Some of the time, it succeeds. There were definitely moments in Zombie Exodus when I felt very engaged with the story, and reconnected with that feeling of excitement I had as kid, flipping my way around some new Edward Packard or R.A. Montgomery book. Of course, those guys never wrote about zombies feasting on human flesh, but still, a driving story with meaningful choices can result in a very compelling experience indeed.

Unfortunately, all too often, the choices in Zombie Exodus are almost devoid of meaning, like the following, which comes up when you decide you’d like to steal a car to travel to Emma’s location:

Which car do you choose?

  • 2011 red convertible BMW 6-series
  • 2008 tan Cadillac Escalade
  • 2004 gray Dodge Ram Pickup
  • 2009 white Ford F-150 Pickup
  • 2010 blue Honda Accord
  • 1995 faded red Honda Civic

This is a fantastically meaningless choice, not to mention a level of observation that implies an incredibly car-obsessed autistic PC. How many people can identify not only the make and model of a car, but the year? How on earth could it possibly matter what color the car is? I guess maybe the bigger cars might be of more use in breaking through blockades and such, but other than that, how could a player possibly know what matters about these? This sort of thing is why I always have the randomizer handy when playing a CYOA game.

Another type of meaning-lite choice comes up rather often in battle scenes:

Heather’s back faces the zombie, and she does not notice the
imminent threat.

  • Shoot her with your rifle
  • Shoot her with your assault rifle
  • Shoot her with your revolver

Now, in the first section, I actually chose to configure my PC with a passion for guns, so the fact that she didn’t just grab the nearest gun to hand actually felt in character to me, but at the same time, the game starts to feel like a very degraded version of Doom when it asks me to select what weapon I’d like to use to blast away at the threat of the moment. Interestingly, there were moments when this type of choice worked well — for instance, when a zombie horde is advancing, the assault rifle seems like the clear choice. Unfortunately, I was given the choice whether or not it seemed to matter.
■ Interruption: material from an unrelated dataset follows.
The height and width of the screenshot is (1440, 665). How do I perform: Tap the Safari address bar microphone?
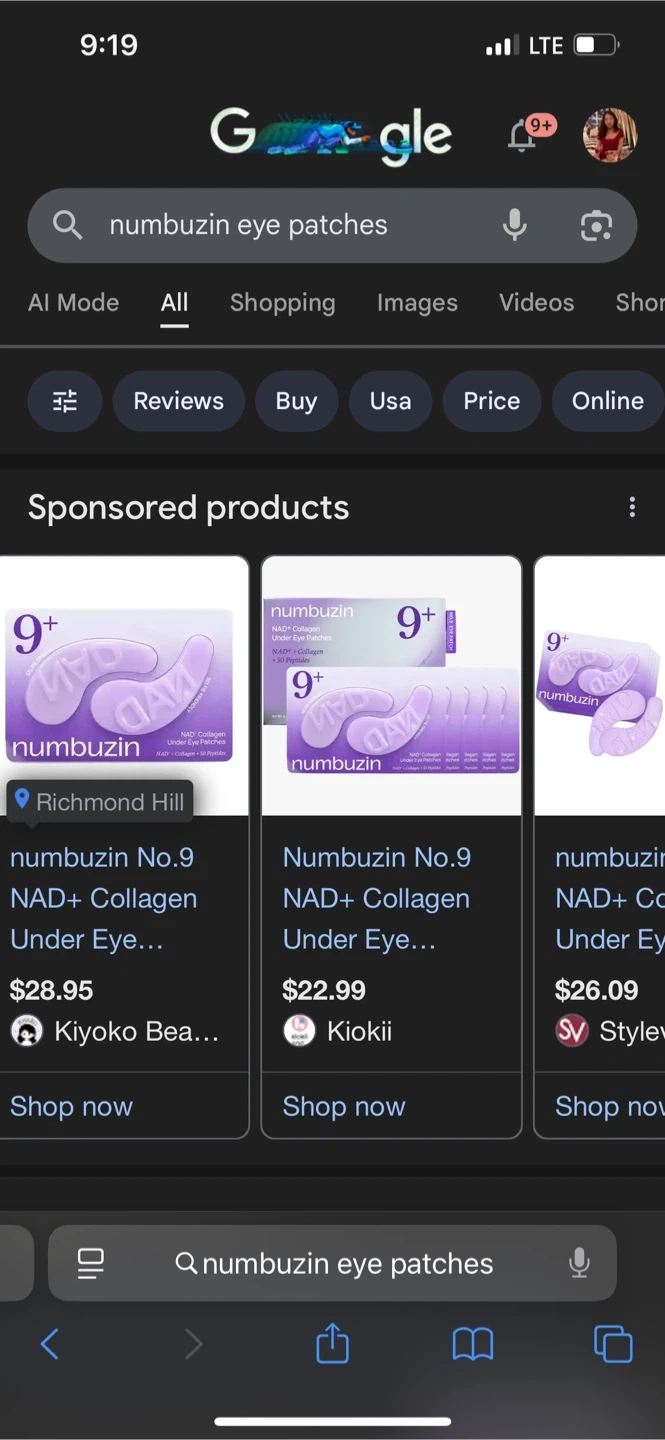(x=579, y=1264)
Aside from meaningless choices, the game’s other major flaw is that it stumbles occasionally into some pretty rocky prose, like “Now is time to make a decision”, or “There is an undescrible comfort to the room”, or “No zombies have spotted your group, though you keep watch on the closest creature thirty feet away across the street and wears a mailman uniform.” Some of the problems are just typos, and some of them require the intervention of an editor, but there are enough of them to make the game as a whole feel sloppy and unprofessional. It’s not an epidemic or anything — I’d say 95% of the game’s prose is trouble-free — but 5% is too high for anything that’s asking for money.

The biggest problem of all, though, came up right in the middle of the story, and it looked like this:

You have reached the end. Part 3 is in development, and begins with your arrival at the cathedral safehouse.

This game is not finished! Nowhere in its beginning, or its press release, or its “About ZE” web description, does anything suggest that you will suddenly be left hanging in the middle of the storyline. That is not okay with me. I’m not against episodic IF — I’ve committed some myself. But in my opinion, there are some crucial rules to follow. First, let your readers know upfront that they’re reading episode one, or episodes one and two, or whatever. Second, your release must tell a satisfying story in itself. It’s one thing to play through a game whose ending leaves some questions unresolved or hints at further developments. It’s quite another to play through a game that has no ending at all, that cuts off abruptly in the middle of a suspenseful scenario. In my opinion, such a game is not ready for release.

The fact that this game was nominated for so many XYZZY awards is fodder for an interesting discussion in itself, but I’m going to leave that aside for this review, except to say a few things. First, I think it’s perfectly legitimate to include CYOA games in the XYZZYs. Second, I think that when it comes to voting on finalists (not on nominees), voters should only weigh in if they’ve played all the games in the category. Finally, I thought the awarding of a “special recognition” XYZZY for Zombie Exodus was well-handled.

Overall, the game wasn’t my cup of tea, but it obviously has its fans, and I can see why. There’s plenty of suspense, plenty of gore, and a fair number of stretches that feel compelling and engaging. Once its prose is better edited, its meaningless choices are removed, and its story is, ahem, finished, it’ll be worth the time of horror devotees. Until then, the game is kind of a zombie itself, shuffling forward despite its crucial missing organs.